For me, Going Big is the joy of feeling totally alive and terrified. My mom named the thrill “horrible-wonderful.” While very real, horrible drops away pretty quick when I’m wonderfully following my heart.

On Gili Air and in the silence of Nyepi, I decided to return to Java and write the screenplay. I flew from one kingdom to another, from Bali to Yogyakarta. It’s difficult to describe how freeing and scary this choice was for me. For nearly thirty years I’d made every big decision together with my husband. Going Big alone was new to me. Since the trip to Indonesia had met with so much resistance in my past life, the fact that I had actually taken the trip was huge. Extending my trip meant Going Big for myself, my art and my faith. Going Big became my new mantra.

I’d begun to write the screenplay in LA before I left, but something was missing. I hadn’t been to Indonesia and the script was the poorer for it. I touched down on Java painfully aware that the last time my dad had been on Javanese soil was as a prisoner of the Japanese. I would spend the next two weeks writing the screenplay about how dad fought for his life, while I was fighting for mine. Java’s perilous past fascinated me as I faced a seemingly perilous future. Was there some kind of message here about how I might survive?

As catastrophic as the end days were for Dad and our family on Java, the Indonesian way of life gave him constant joy. I’d find him in our Chicago basement hacking a coconut with an axe to extract its fresh milk, frying krepuk (shrimp crackers) on our back porch, filling the house with the scent of coconut curry chicken, topping jasmine rice with serundang (toasted coconut). Dad never said a bad word about the Japanese. He’d even encouraged me to buy a Honda when I’d saved enough of my waitressing tips to buy half of my first car—my parents treated me to the other half. Over the years, Mom and Dad would travel to Kyoto, Hiroshima, Nikko, Tokyo and entertain Japanese engineers at our home in Chicago. No one ever knew about his experience, not even Mom. I certainly didn’t. Not until Dad turned eighty. We spent the next ten years talking. Sometimes we corresponded by letters, but most of the time we’d sit in his room in Florida and we’d chat for a few hours at a time.
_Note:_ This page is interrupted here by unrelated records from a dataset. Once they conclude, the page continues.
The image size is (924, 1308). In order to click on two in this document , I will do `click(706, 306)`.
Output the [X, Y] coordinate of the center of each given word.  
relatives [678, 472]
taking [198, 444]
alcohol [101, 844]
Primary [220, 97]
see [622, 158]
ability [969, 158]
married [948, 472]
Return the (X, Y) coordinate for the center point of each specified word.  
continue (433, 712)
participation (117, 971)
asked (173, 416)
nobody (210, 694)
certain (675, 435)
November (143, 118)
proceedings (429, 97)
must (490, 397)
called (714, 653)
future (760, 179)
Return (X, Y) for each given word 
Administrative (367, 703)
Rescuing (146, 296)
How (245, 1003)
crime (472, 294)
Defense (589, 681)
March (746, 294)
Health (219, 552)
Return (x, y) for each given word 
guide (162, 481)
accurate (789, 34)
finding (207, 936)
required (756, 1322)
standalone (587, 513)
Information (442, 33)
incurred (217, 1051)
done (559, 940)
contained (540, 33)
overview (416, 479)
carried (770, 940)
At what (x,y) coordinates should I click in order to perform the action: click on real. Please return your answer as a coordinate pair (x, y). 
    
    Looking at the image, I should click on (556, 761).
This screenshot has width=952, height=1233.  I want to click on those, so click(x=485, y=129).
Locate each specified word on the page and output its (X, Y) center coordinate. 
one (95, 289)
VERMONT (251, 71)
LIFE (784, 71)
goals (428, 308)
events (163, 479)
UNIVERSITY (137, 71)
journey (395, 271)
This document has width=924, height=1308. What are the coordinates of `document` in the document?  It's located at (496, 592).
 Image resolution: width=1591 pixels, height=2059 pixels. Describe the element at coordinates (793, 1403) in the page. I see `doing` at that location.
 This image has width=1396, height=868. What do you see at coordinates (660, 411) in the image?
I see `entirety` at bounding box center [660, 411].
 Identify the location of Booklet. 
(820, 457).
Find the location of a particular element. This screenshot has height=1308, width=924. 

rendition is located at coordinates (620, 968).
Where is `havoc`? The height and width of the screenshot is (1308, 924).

The final draft of the screenplay is nearly completed.

4/1/14

I just arrived at the d’Omah hotel. The perfect place to write. They even offer an amazing Rijsttafel here on Sundays (Rijsttafel is a Dutch word which means “rice table” and is an elaborate meal the Dutch had during the colonial days when Indonesia was the Dutch East Indies). Omah means “home” in Indonesian. I’m on a quest to find a home in the world. This truly feels like one. 

As I settle in I hear buzzing, lots and lots of buzzing in the background. I walk down the road past the rice fields to the main street where parades of motorcycles, very loud motorcycles, wave large red flags. Villagers at the roadside watch the spectacle. Indonesian elections come with throngs of motorcycle-riding, flag-flying, noise-making party people. I’m hooked. I’ve never seen anything like their intensity. Some wear face masks. I’m standing here watching the scene among the masks and the revving. This is definitely Going Big.  I film what I see. As election day approaches, I can’t wait to start writing.